This week's edition of the Mainstream Patient features stories about tinted sunscreens that don't leave a white cast, laundry detergent for sensitive skin, UPF clothing for summer, and more.
New this week: Allure lists sunscreens that won't leave a white cast on darker skin types and Elle interviews Esther Olu. NewBeauty asks dermatologists about laundry detergent for sensitive skin and Byrdie talks about the magic of UPF clothing in the summer. Women's Health considers the impact of AI on how consumers view their skin and Self asks dermatologists about the difference between skin purging and breakouts.
"A deeply harmful skin-care misconception that just won't die is that those with darker complexions don't need to wear daily sun protection. Now melanin may be magical, but it isn't sun-resistant. No matter your skin tone, you should be wearing sunscreen every day — even when it's cloudy or you're staying indoors. Frequently skipping sunscreen increases your risk for skin cancer. Michelle Henry, MD, a board-certified dermatologist in New York City, says that even though darker skin types have some natural protection against UV light, the highest possible level is SPF 13, which is below the recommended level of SPF 30. People with darker skin may be less susceptible to skin cancer, but, Henry says, 'when those with darker skin are diagnosed with skin cancer the outcomes are typically worse, likely because they are found at later stages.'"
"Esther Olu has swatched, mixed, and spritzed more cosmetic products than the average beauty editor. Her hands have probably balanced the ingredients in your favorite serum and her decerning nose has likely tingled after concocting the perfect scent pairing in popular perfumes (though she remains tight-lipped on which ones). A career in science was always in the cards for Olu, but deciding what industry she wanted to be listed on her future white lab coat proved to be a laborious journey that required lots of research and reflection. However, she knew her future role melded the worlds of science and beauty. Process of elimination led her to cosmetic chemistry."
"Omaha, NE dermatologist Joel Schlessinger, MD says dermatologists generally recommend one detergent for their patients whether or not they have sensitive skin: All Free and Clear ($9). He doesn’t seem to be wrong as both Monroe, LA dermatologist Janine Hopkins, MD and Miami dermatologist Dr. Deborah Longwill also named this detergent the best for sensitive skin and beyond. However, there are pros and cons. Dr. Schlessinger notes that while this is a great option for skin, it may not get clothes quite as clean as other detergents."
"The importance of sunscreen has been drilled into our heads for years. Not just in the summer, but every day. Dermatologists across the board have said that not only can wearing sunscreen prevent skin cancer, but it can also protect your skin from sun damage, wrinkles, and other skin issues. If you’re not using sunscreen in your skincare routine, you’re not doing it right."
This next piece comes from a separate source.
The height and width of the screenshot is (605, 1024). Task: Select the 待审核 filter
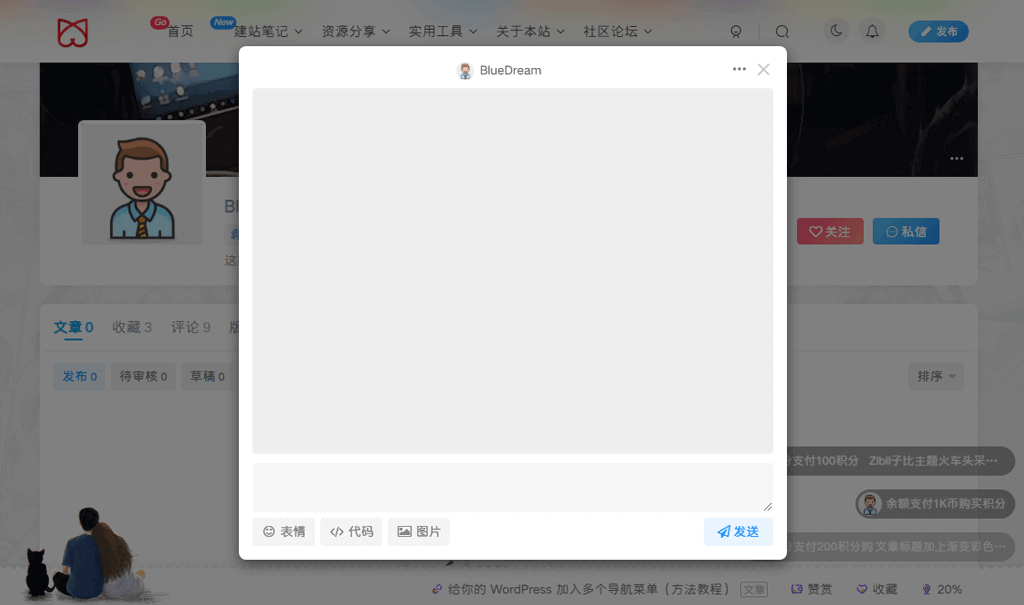coord(143,377)
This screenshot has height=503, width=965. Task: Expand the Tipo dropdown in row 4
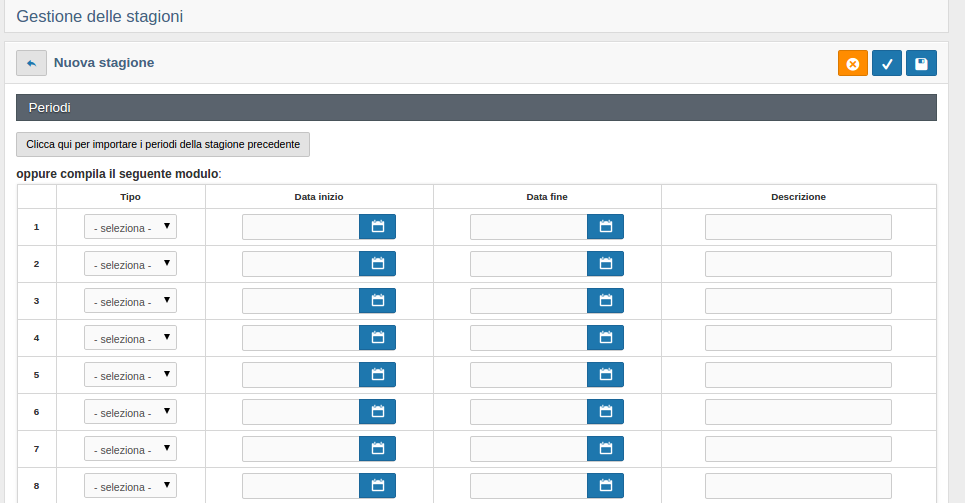tap(130, 337)
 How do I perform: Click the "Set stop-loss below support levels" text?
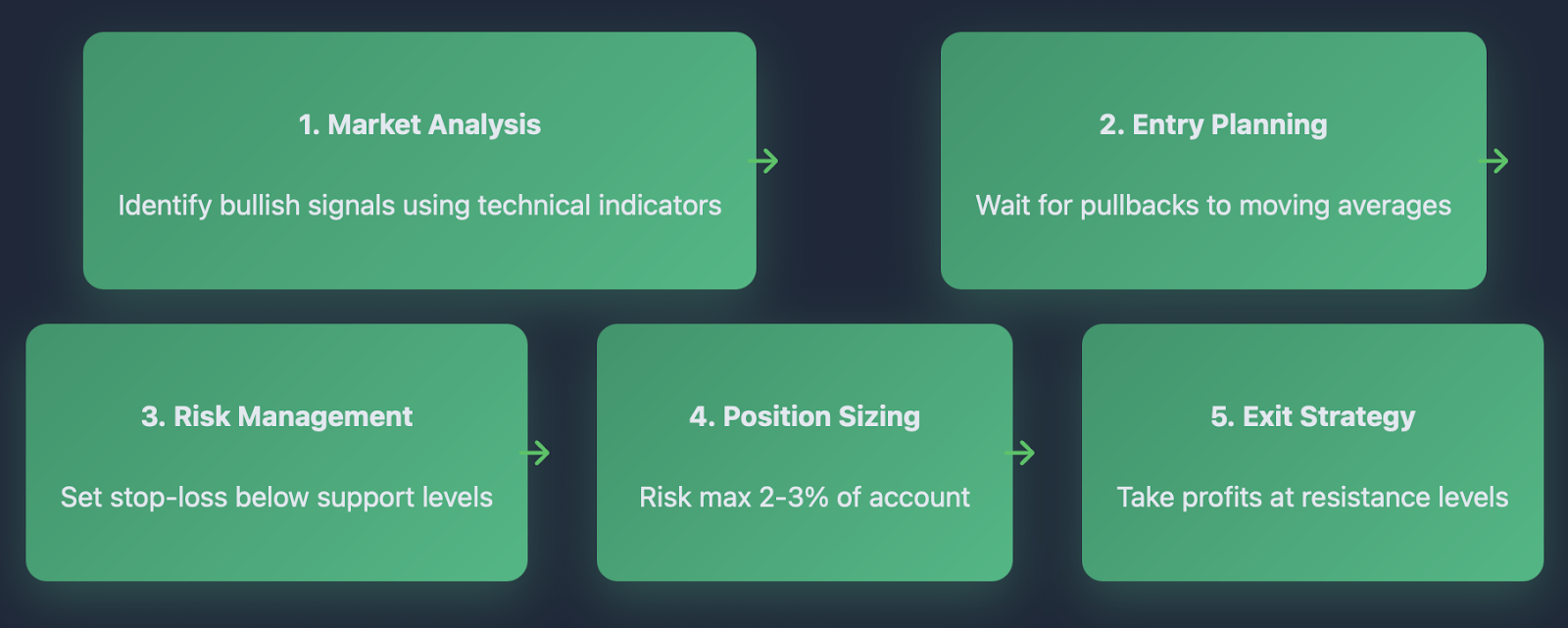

"When I agreed to have an artificial intelligence-powered app determine the age of my skin based on a scan of my face, I wasn’t sure what to expect. While I’m religious about sunscreen and have dabbled with injectables, I also have acne-prone skin that’s led to a bunch of dark spots—and, also, I’m tired. A few moments after my photo was taken with an iPad, the Perfect Corp AI Skin Analysis app informed me that my 'skin age' is 35 years old. (My actual age is 33.) Rude. But that’s the risk of this kind of information, says Eunice Park, MD, a double board-certified facial plastic surgeon in Syosset, New York, who invited me into her office to try the tech."
"It’s tempting to give up when your skin is telling you 'no' in the form of a pesky breakout—especially if you struggle with acne and understand that feeling of disappointment all too well. But not all pimples are signs to stop using a new product. Some ingredients may make things worse before they get better through a process called purging'—a common reaction to certain skin care actives, a.k.a. ingredients that draw out the gunk (or, more scientifically, oil, dead skin, and acne-causing bacteria) from underneath the skin’s surface, Joshua Zeichner, MD, associate professor and director of cosmetic and clinical research in dermatology at the Mount Sinai Hospital in New York City, tells SELF."